* Activities
1. In the ADR-0018 text, what status is given for the decision?
2. Repeat the ADR-0018 text from "ADR-0018: Hierarchical Planner" to "mostly a lookup.".
3. Translate this sentence from the ADR-0018 text into Spanish: "The SHERPA paper allows ML-driven decisions in state-machine routing; it does not require them."

::: Exercise passage :::

ADR-0018: Hierarchical Planner — pure routing vs LLM-driven¶

Status: Deferred Date: 2026-05-11 Tags: orchestration · cost Related: ADR-0001, ADR-0002

Context¶

The Hierarchical Planner / Supervisor (Layer 1) reads intent and dispatches to the appropriate subgraph. The intent space in Phase 1 is small and well-structured: "Migrate to distroless," "Fix CVE-X," "Upgrade Y version," with structured metadata attached. Routing based on intent type is mostly a lookup.

Two implementation choices: - Pure routing — a deterministic classifier (intent.task_type → subgraph) plus structured rules. Cheap, predictable, deterministic. - LLM-driven supervisor — an LLM reads the request (potentially natural language) and decides which subgraph, optionally with task decomposition logic.

The SHERPA paper allows ML-driven decisions in state-machine routing; it does not require them.

::: Data :::

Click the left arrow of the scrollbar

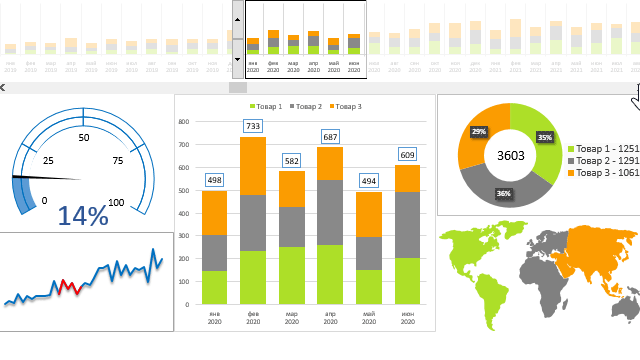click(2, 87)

:::

* Solutions by task
1. Deferred

2.
ADR-0018: Hierarchical Planner — pure routing vs LLM-driven¶

Status: Deferred Date: 2026-05-11 Tags: orchestration · cost Related: ADR-0001, ADR-0002

Context¶

The Hierarchical Planner / Supervisor (Layer 1) reads intent and dispatches to the appropriate subgraph. The intent space in Phase 1 is small and well-structured: "Migrate to distroless," "Fix CVE-X," "Upgrade Y version," with structured metadata attached. Routing based on intent type is mostly a lookup.

3. El artículo de SHERPA permite decisiones impulsadas por ML en el enrutamiento de máquinas de estados; no las exige.